Input records =
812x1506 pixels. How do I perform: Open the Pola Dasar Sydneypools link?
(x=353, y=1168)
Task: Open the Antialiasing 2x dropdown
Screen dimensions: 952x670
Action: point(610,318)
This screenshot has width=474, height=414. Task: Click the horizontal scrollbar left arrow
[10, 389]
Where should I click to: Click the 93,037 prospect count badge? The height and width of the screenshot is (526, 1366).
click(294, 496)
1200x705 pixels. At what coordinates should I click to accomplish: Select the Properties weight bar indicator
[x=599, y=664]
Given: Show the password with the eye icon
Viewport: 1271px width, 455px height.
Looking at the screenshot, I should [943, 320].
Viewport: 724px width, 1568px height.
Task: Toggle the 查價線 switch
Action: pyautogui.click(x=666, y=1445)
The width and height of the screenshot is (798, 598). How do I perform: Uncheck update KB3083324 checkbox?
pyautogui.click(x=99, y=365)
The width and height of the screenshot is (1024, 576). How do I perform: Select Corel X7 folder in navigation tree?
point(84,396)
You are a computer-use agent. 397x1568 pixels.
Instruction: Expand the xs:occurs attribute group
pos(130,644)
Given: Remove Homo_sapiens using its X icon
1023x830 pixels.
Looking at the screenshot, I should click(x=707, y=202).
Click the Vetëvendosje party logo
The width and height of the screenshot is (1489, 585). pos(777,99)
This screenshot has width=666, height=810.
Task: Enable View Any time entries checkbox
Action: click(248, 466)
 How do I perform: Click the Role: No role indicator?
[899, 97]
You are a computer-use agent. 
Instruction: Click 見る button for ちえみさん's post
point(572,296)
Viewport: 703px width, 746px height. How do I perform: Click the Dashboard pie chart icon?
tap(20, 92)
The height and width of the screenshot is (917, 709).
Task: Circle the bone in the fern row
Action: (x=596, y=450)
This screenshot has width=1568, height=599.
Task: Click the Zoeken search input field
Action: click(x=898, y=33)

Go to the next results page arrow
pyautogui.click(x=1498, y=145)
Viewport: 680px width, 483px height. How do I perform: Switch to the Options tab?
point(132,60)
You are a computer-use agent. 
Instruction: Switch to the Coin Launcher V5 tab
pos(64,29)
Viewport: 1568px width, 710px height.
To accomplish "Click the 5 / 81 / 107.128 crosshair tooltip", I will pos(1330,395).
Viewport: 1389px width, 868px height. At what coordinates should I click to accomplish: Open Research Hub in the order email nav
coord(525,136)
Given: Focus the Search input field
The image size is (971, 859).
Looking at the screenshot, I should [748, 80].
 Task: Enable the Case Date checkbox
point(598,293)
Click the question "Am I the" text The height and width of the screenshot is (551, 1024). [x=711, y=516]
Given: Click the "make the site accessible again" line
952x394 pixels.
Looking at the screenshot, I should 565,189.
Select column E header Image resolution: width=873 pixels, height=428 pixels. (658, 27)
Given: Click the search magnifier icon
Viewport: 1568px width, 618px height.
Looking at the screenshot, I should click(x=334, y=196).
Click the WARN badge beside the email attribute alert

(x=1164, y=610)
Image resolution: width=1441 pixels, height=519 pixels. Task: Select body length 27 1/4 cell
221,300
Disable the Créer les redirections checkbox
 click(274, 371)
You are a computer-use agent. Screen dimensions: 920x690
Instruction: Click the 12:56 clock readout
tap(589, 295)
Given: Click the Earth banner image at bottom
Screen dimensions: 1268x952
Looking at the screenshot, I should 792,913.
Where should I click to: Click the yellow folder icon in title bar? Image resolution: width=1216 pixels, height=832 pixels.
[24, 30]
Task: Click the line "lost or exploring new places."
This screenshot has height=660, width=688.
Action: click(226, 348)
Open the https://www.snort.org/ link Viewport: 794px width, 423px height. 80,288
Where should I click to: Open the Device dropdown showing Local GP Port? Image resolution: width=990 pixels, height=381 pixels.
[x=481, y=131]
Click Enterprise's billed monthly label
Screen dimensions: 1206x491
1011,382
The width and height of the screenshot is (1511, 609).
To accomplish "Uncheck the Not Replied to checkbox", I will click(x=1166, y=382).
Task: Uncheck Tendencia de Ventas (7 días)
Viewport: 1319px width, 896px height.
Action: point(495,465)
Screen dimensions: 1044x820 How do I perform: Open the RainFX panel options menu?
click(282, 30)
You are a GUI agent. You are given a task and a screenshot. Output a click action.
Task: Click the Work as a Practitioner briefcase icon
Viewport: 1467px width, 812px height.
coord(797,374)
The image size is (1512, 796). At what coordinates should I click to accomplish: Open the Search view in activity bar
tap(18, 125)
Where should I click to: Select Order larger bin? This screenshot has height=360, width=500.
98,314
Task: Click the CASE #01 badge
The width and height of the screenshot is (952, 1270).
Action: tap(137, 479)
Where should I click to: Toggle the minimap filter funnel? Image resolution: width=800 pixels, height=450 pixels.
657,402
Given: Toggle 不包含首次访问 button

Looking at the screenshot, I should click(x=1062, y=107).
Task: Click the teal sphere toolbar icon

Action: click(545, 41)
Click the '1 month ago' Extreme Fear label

How to complete this task = Show all lines above that contain "computer".

Output for this exercise =
You are a computer-use agent. 397x1568 pixels.
You are a computer-use agent. 
You are a computer-use agent. 
You are a computer-use agent. Screen dimensions: 920x690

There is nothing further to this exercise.